In all, about two-thirds of the nation’s top 100 lobbying spenders spent less on federal lobbying this past quarter than they did one year ago, a Center for Public Integrity analysis of congressional disclosure reports and Center for Responsive Politics data indicates.
About three-fifths, meanwhile, spent less during the year’s second quarter than they did during the first quarter, the analysis shows.
A list of those spending less is a who’s who of Capitol Hill heavies. It includes General Electric, the Pharmaceutical Research & Manufacturers of America, Google, Coca-Cola, the American Medical Association, Verizon Communications, drug maker Pfizer and defense firm Northrop Grumman.
Even Facebook, which during the year’s first quarter had surged to its highest level of lobbying spending — $2.45 million — barely cracked the $1 million mark in the second quarter.
Overall, the U.S. Chamber of Commerce (more than $19 million, including affiliates) and the National Association of Realtors ($9.1 million) ranked No. 1 and No. 2 in lobbying spending during the year’s second quarter, slightly increasing their expenditures from the year’s first quarter but spending less than they did this time last year.
The U.S. Chamber routinely tops the list in part because it opts to disclose state- and grassroots-level lobbying (and sometimes political organizing) costs alongside federally focused efforts.
Like the Advocacy Fund, the U.S. Chamber vaulted immigration reform to the top of its second quarter agenda, albeit for decidedly pro-business reasons.
The U.S. Chamber will “continue to educate member of Congress on the importance of reform,” spokeswoman Blair Latoff Holmes said, noting that a major advertising campaign prior to the Senate’s successful vote last month on immigration reform factored into its second quarter lobbying figures.
The campaign focused on Republicans who support reform measures. The House is now taking up immigration reform.
A few notable groups and companies did post larger second quarter lobbying expenditures than this year’s first quarter and last year’s second quarter.

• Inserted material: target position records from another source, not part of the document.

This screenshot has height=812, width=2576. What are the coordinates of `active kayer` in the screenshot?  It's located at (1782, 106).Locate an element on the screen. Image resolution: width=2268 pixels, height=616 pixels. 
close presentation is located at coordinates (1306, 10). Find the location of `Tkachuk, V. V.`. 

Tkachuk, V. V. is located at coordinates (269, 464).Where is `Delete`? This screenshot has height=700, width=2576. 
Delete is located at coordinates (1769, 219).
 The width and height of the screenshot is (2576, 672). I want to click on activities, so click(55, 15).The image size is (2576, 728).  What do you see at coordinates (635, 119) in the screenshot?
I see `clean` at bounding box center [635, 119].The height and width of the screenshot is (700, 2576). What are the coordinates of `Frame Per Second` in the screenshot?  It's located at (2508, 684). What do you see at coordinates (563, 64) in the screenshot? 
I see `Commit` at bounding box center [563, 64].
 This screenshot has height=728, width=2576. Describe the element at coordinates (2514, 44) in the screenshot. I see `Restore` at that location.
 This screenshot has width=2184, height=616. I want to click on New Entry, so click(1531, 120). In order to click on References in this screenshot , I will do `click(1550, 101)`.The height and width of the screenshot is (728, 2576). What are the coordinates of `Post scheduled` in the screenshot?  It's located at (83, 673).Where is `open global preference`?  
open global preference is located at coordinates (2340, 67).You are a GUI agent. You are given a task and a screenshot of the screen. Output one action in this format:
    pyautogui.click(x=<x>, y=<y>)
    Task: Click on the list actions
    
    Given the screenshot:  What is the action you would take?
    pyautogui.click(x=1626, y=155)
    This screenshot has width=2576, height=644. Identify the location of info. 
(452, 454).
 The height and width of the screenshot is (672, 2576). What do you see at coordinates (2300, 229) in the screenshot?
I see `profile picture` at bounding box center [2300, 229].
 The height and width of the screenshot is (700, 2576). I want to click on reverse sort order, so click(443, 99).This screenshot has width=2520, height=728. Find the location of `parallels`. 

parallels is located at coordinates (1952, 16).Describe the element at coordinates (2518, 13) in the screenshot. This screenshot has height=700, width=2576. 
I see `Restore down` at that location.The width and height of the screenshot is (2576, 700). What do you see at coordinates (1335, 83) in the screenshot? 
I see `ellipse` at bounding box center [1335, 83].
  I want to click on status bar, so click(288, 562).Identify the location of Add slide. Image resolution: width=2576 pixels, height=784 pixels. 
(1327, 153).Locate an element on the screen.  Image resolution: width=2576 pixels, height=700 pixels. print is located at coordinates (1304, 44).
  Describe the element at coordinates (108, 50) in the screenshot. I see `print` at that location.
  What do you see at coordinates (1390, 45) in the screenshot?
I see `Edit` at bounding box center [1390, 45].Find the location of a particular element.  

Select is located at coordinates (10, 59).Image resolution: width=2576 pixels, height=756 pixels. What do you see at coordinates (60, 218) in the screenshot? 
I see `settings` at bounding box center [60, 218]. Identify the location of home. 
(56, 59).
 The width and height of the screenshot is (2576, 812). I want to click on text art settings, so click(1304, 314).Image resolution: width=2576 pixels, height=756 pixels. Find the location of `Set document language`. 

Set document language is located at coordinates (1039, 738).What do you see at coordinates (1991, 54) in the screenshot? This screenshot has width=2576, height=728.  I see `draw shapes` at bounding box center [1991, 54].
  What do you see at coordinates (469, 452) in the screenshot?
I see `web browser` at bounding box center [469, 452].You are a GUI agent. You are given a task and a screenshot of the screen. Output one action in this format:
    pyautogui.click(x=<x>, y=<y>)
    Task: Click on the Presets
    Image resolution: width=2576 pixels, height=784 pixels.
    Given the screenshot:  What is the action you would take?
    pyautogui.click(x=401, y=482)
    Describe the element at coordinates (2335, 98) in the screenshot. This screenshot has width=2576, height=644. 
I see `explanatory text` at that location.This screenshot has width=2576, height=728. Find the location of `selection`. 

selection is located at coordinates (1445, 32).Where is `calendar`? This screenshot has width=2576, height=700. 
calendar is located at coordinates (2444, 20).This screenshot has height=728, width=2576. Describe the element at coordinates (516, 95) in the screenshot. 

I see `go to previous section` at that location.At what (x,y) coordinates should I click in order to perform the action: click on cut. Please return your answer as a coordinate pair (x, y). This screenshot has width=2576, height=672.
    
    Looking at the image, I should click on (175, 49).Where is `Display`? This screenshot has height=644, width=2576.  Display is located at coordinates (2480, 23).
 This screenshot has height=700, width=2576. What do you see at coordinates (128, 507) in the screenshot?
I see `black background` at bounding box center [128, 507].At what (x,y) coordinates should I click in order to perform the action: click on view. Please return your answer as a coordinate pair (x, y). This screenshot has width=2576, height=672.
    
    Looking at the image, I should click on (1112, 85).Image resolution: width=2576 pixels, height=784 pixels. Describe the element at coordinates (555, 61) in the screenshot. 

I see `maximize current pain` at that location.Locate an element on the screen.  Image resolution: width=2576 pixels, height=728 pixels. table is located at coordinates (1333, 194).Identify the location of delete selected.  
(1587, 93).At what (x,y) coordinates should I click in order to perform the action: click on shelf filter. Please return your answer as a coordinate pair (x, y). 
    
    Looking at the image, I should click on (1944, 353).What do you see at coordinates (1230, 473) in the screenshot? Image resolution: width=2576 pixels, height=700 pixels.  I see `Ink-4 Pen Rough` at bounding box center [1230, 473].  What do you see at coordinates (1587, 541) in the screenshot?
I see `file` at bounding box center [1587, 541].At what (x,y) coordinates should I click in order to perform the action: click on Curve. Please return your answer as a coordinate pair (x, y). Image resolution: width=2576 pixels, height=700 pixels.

Among them are Comcast Corp. ($5.5 million), the National Cable & Telecommunications Association ($4.7 million), Koch Industries ($3.2 million), FedEx Corp. ($3.1 million), Microsoft ($3 million), Wal-Mart Stores ($2 million) and defense contractors General Dynamics ($3.2 million) and Raytheon Co. ($2 million).
Many of them, too, included immigration reform among their wide-ranging government influence efforts.
One reason for the spending nosedive is spending cuts known as sequestration, noted Lee Drutman, a senior fellow at the nonpartisan Sunlight Foundation, which analyzes political spending.
Companies and interest groups that fought previously to preserve government contracts or programs aren’t doing so now, at least not at the same levels, he explained.
Longer term, there’s been a trend toward some government influencers not disclosing their political activities as “lobbying,” at least as defined by federal law.
Since 2010, when federal lobbying spending peaked at $3.55 billion, annual expenditures have been dropping.